La figura del Fondatore
Shimon Peres, attuale presidente di Israele, ha ricevuto il Premio Nobel per la Pace nel 1994 assieme a Yasser Arafat, Shimon Peres e Yitzhak Rabin “per gli sforzi messi in atto per creare la pace nel Medio Oriente”. E’ considerato uno dei fondatori dell’industria militare israeliana; è stato uno dei primi sostenitori degli insediamenti colonici ebraici in Cisgordania la cui maggiore crescita in assoluto (del 50%, quattro volte quella della popolazione all'interno di Israele) avvenne proprio sotto l’amministrazione sua e di Rabin (1992-96)xi; ha partecipato alla costruzione dell’arsenale nucleare (stimato tra 75 e 400 testate) mai smentito da Israele.xii
Nel 1996, come Primo Ministro, lanciò l’operazione ‘Grapes of Wrath’ (‘Furore’) che portò allo sfollamento di 400,000 libanesi, 800 dei quali si rifugiarono nella base delle Nazioni Unite di Qana, nel Libano meridionale. Il 18 Aprile 1996 ordinava il bombardamento della base provocando la morte di 102 civili, soprattutto donne, bambini e anziani. Human Rights Watch, le Nazioni Unite e Amnesty International confermarono che quel bombardamento fu intenzionale e non un incidente.xiii Sembra essere questo il motivo per cui Shimon Peres non fu eletto alla carica di Segretario Generale dell’ONU nonostante fosse il candidato più quotato.
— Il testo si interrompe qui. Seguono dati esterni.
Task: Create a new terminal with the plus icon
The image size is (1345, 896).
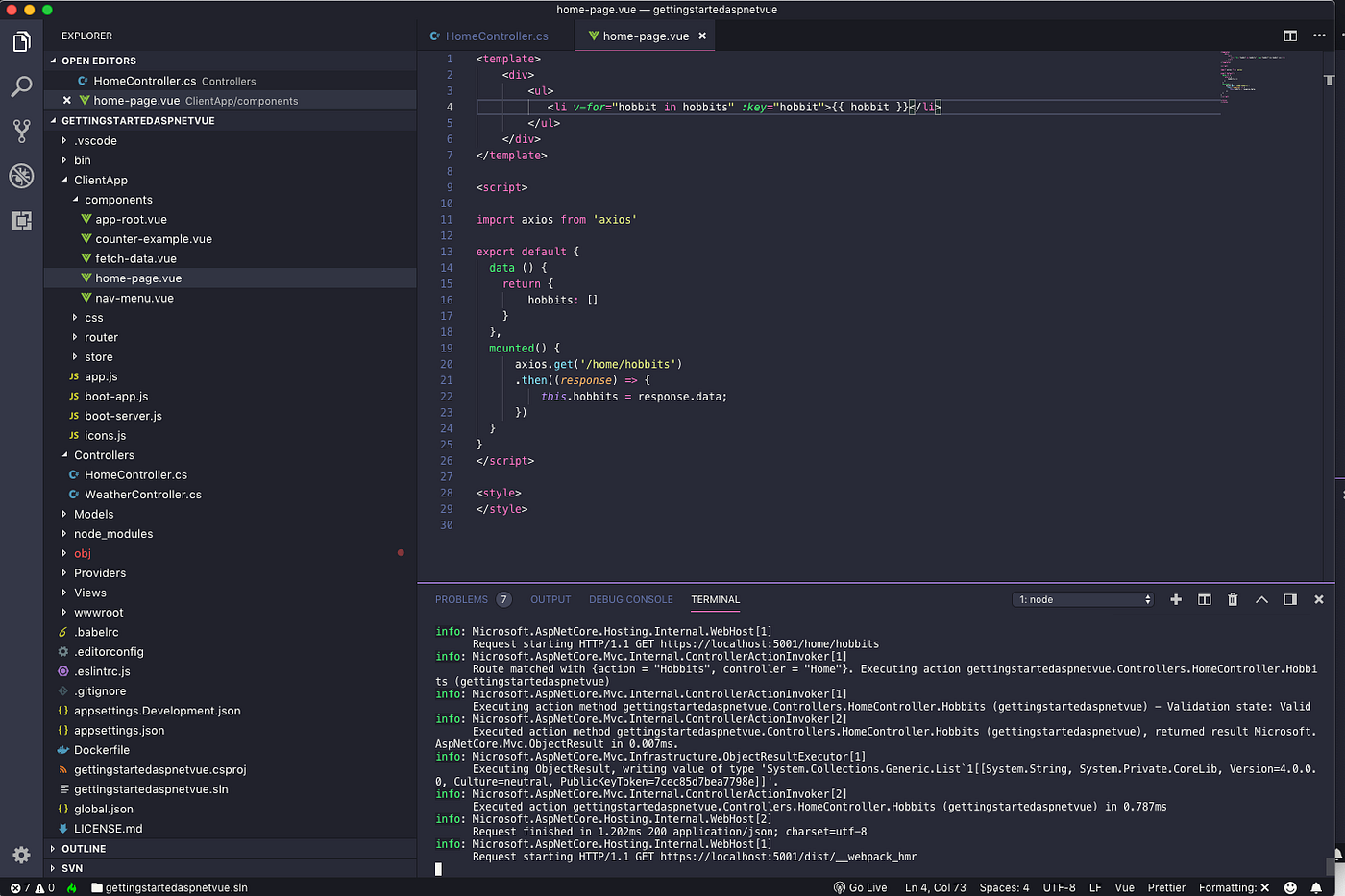Action: pos(1176,599)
Il Presidente Peres ha espresso chiaramente il suo sostegno alla pratica delle ‘esecuzioni extragiudiziarie’, che significa l’uccisione di palestinesi o arabi sospetti senza sottoporli a processo.xiv E’ un sostenitore dell’assedio di Gaza che ha ormai condotto a una tragica crisi umanitaria, e dell'elaborato sistema di posti di blocco su tutta la Cisgiordania che quotidianamente umilia e rende veramente difficile la vita dei palestinesi. E’ un difensore della distruzione delle case palestinesi col pretesto della loro costruzione abusiva (abusività inevitabile vista l’assoluta mancanza di alloggi), fenomeno in crescita preoccupante soprattutto a Gerusalemme Est e nell’area C della Cisgiordania.xv
Con tali credenziali è davvero difficile, nonostante il suo Premio Nobel, potere esaltare Shimon Peres come promotore di pace e riconciliazione con il popolo palestinese. Mi pare piuttosto che traspaia l’ipocrisia di chi cerca la pace promuovendo e sostenendo le guerre più sanguinose.
Conclusione
Resistere a questa subdola opera di normalizzazione e legittimazione di una situazione inaccettabile vuol dire lavorare per l’educazione non solo dell’oppresso, ma anche dell’oppressore. Quest’ultimo, infatti, essendo il detentore del potere maggiore, non vede nessun interesse nell’imbarcarsi in un processo di riparazione delle ingiustizie commesse... È necessario che l’ingiustizia perduri affinché il potente possa agire come ‘generoso’, mettendosi con magnanimità, ma ben conscio della sua superiorità, al tavolo della collaborazione ‘scientifica’ con l’oppresso, magari offrendo di curargli, a un costo (e non solo finanziario), i figli ammalati. Al contrario, la conquista implicita del dialogo è quella del mondo che i due soggetti realizzano insieme. Come diceva Paulo Freire, “nessuno si salva da solo ma insieme all’altro.” xvi
Ringrazio il paziente ma, mi auguro, interessato lettore di essere arrivato in fondo a questo lungo scritto che auspico possa essere utile a tutte le persone desiderose di contribuire, oltre che alla cura dei bambini palestinesi, anche a una giusta soluzione del conflitto israelo-palestinese.